On the 10th anniversaries of the publication of the Shape of Training review (SoT) and the RCP’s Future Hospital Commission report, the RCP is fostering a discussion that will inform the development of our strategy beyond 2024.
As a result of political decisions over many years and the recent pandemic, we are undeniably at a turning point for the NHS and the medical workforce. The RCP is seizing the opportunity to take stock and make sure we are well prepared to both shape and respond to developments.
We want to hear from you
We are beginning a review of what we do by publishing this document and seeking a wide range of opinions, comments and suggestions. We will be reaching out via our regions and committees, but we are keen to hear the opinions of all medical professionals – whether or not they are RCP members. Please feel free to contact us via email@example.com to register your interest in being consulted or to share your responses to what you have read.

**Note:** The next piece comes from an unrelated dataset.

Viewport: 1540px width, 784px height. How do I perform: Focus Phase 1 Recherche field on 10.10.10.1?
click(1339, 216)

The SoT review changed medical education and training with the ambition of better producing the doctors we need now. But it failed to recommend a significant increase in the number of doctors we train in order to realise its vision.
The government has now committed to that expansion with the publication of the NHS Long Term Workforce Plan. But because the size of the workforce has not kept pace with the demand for care, it is under severe pressure. Trainees in particular are experiencing burnout, are unable to meet the demands of training while also meeting service need, and training rotas are less flexible than those of other roles they could take up.

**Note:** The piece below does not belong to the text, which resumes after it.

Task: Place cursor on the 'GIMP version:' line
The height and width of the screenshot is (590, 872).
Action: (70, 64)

This is forcing an increasing number of trainees to opt out of the traditional training route. At the same time, changes to registration requirements are going to introduce different but equally valid routes to the specialist register. The traditional training pathway may become significantly less attractive unless working conditions improve and we increase flexibility.
The RCP needs to better support the growing number of doctors who are not on the traditional training pathway or the specialist register, as well as members of the wider medical team working in extended roles, in particular medical associate professions (MAP) and advanced clinical practitioners (ACP). This is true both in terms of our offer as a professional association and as an educator. Healthcare is changing, and so must we.
What the RCP intends to do
- We will work with our partners in the Federation of the Royal Colleges of Physicians of the UK, the NHS and trainees to look at the structure and delivery of training and explore how we can improve the trainee experience. This will include operational issues such as level of fees and facilities for payment in instalments, as well as how to increase flexibility within training - for example, reducing the number of rotations and the geographical area they are spread across, making sure that assessment is relevant and proportionate, and improving general working conditions.
- We will explore whether the current growth in SAS and LE doctors is likely to be a long term change. We will also explore how these changes – whether transient or permanent – are impacting and will impact trainees on the traditional pathway and the role of consultant.
- We will work with our members to understand how they feel about an increase in routes to the specialist register and a system in which there could be fewer consultants, more SAS and LE doctors, and more physician associates and advanced clinical practitioners.
- We will work with patients and carers, and the organisations that involve and represent them, to understand the impact of changes to the health and care workforce on patients and the public. This will include the skills that they want all professionals to have. We will consider the implications of what we learn for medical education and training.
- We will work with SAS doctors to understand the support, guidance, education and training that they need to develop in their chosen career. We will develop education and training products and a membership offer that meets those needs.
- We will work with LE doctors to understand the support, guidance, education and training that they need to progress their development, whether they ultimately intend to become a consultant or not. We will develop education and training products and a membership offer that meets those needs.
- We will work with consultants to make sure that we are offering the credentials and other education and training products that they need.
- We will explore the role of the RCP in making sure that competency from self-directed learning and training is assessed sufficiently to ensure that all trainees meet the same standard, whatever route they take to the specialist register. This may include widening access to the ePortfolio so that future doctors can make use of it earlier.
- We will explore the role of the RCP in supporting other members of the medical workforce.
- We will monitor the development and impact of medical degree apprenticeships closely.
- We will consider the implications of these changes on how the RCP involves its members in its work and governance. This will include election arrangements, paid and voluntary opportunities, and how we gather views and opinions that inform our strategic direction.